Заночевали втроем у большого костра, отпустив стреноженных лошадей пастись на сочном лугу. Друзья не знали ни одной песни из тех, что пел Грицько, однако, попросив повторить напев два-три раза, Габри безошибочно пел вместе с их новым знакомым, на удивление молчавшему Феликсу. Габриэлю прямая дорога в университет, думал ван Бролин, а его задача — позаботиться о том, чтобы с другом ничего не случилось. Слишком многое они преодолели, чтобы нелепо оступиться где-нибудь по дороге домой.
Грицько сказал, что Острог уже близок, и друзья взяли у него по мешку: Габри — тот, что был с лютней, а Феликс — с едой и личными вещами.

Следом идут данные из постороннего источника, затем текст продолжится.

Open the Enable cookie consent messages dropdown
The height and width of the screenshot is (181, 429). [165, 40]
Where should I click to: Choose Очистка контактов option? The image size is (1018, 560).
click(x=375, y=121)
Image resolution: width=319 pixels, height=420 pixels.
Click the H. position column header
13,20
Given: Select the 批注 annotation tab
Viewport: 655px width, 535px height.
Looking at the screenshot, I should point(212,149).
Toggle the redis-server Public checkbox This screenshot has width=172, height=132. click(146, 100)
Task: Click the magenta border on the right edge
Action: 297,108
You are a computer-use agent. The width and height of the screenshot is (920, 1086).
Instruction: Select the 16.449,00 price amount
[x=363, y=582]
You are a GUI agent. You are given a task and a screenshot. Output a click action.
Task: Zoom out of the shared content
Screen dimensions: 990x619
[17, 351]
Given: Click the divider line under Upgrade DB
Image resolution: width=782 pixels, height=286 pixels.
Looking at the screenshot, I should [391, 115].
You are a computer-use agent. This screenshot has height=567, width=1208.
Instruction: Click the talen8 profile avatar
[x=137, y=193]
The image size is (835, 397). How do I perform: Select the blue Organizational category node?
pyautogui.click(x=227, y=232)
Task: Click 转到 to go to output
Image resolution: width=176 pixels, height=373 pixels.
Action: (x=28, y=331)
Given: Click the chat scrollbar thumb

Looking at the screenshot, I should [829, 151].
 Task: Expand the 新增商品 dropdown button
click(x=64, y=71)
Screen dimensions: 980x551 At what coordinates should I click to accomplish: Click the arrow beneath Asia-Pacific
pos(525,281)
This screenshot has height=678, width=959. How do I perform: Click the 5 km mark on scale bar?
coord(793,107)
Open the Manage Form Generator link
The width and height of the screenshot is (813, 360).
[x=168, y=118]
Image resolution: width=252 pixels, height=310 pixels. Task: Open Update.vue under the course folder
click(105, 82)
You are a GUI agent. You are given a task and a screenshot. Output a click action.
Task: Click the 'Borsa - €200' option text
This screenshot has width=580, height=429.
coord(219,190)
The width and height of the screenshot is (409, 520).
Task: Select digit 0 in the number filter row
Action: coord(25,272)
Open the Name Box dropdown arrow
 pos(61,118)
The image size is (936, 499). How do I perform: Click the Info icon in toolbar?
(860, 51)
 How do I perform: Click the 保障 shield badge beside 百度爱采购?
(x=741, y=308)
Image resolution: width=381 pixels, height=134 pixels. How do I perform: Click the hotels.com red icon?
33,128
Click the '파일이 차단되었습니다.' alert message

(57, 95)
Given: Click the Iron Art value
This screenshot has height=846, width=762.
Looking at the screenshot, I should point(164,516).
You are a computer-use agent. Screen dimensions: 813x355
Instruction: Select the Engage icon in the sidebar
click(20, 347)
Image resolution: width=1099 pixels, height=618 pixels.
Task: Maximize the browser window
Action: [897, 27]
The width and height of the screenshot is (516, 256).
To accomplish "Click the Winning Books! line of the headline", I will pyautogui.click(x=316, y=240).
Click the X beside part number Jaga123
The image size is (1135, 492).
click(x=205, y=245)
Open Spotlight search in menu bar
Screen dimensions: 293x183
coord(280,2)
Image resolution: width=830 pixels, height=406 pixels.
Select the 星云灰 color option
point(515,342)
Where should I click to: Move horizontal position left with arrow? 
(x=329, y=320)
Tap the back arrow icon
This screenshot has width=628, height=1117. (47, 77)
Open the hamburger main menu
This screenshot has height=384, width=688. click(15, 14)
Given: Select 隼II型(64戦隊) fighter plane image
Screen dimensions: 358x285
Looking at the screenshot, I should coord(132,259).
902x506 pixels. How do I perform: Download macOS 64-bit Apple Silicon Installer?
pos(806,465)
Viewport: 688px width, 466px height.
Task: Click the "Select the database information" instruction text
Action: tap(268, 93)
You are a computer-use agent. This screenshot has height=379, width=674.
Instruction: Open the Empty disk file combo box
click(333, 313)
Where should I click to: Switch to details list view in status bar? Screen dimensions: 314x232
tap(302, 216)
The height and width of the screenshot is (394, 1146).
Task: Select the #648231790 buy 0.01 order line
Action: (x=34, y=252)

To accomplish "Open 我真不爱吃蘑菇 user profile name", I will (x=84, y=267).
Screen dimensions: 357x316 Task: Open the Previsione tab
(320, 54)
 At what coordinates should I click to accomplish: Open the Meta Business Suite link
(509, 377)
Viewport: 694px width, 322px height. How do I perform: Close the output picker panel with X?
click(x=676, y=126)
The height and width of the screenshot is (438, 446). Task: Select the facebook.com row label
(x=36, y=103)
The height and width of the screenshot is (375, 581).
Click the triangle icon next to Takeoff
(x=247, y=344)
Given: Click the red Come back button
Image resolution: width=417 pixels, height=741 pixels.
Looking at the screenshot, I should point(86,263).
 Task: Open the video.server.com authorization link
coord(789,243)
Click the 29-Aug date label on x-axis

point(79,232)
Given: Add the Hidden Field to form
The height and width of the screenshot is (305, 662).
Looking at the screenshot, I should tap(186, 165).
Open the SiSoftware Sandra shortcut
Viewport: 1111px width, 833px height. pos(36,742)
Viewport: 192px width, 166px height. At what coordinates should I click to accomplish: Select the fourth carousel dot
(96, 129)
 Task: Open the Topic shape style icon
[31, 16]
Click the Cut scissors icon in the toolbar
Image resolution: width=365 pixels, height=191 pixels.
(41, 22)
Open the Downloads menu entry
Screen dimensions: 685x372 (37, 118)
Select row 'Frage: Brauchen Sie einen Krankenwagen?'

Теперь Грицько шел между ними, не только не отставая, а успевая болтать и шутить, пока на холме в стороне от дороги не показались зубцы настоящего замка, с крепостной стеной и высоким донжоном. Соскучившийся по европейской архитектуре Феликс, будто маленький, заулыбался знакомому виду, а замковые ворота вдруг распахнулись, выпуская целую лавину кавалеристов, которые в скором времени окружили их, помахивая чеканами и саблями, суровые то ли егеря, то ли казаки, то ли служивые шляхтичи. Мимо них к друзьям протиснулся усатый главарь лет около тридцати, на статном коне. Еще до его приближения Грицько сорвал шапку с головы и поклонился в пояс. Феликс и Габри спешились, ван Бролин тоже согнулся, но в куртуазном европейском поклоне, Габри же поклонился еще ниже, чем Грицько, видимо, вспомнив московские привычки. Слава богу, хоть на колени не бухнулся, подумал Феликс.
— Кто таковы? — рокотнул усатый вельможа. По рубиновому аграфу на соболиной шапке и золотом шитому кунтушу, по красным юфтевым сапогам и атласному светло-зеленому жупану, Феликс понял, что перед ними богатый и знатный магнат.
— Мы бедные студенты, ваша вельможная светлость, — ответил Габри, выпрямляясь. — Едем к острожскому князю в город, чтобы учиться в академии. Если наши трофейные халаты ввели вас в заблуждение, мы готовы слёзно просить вашу милость позволить нам как-нибудь загладить вину.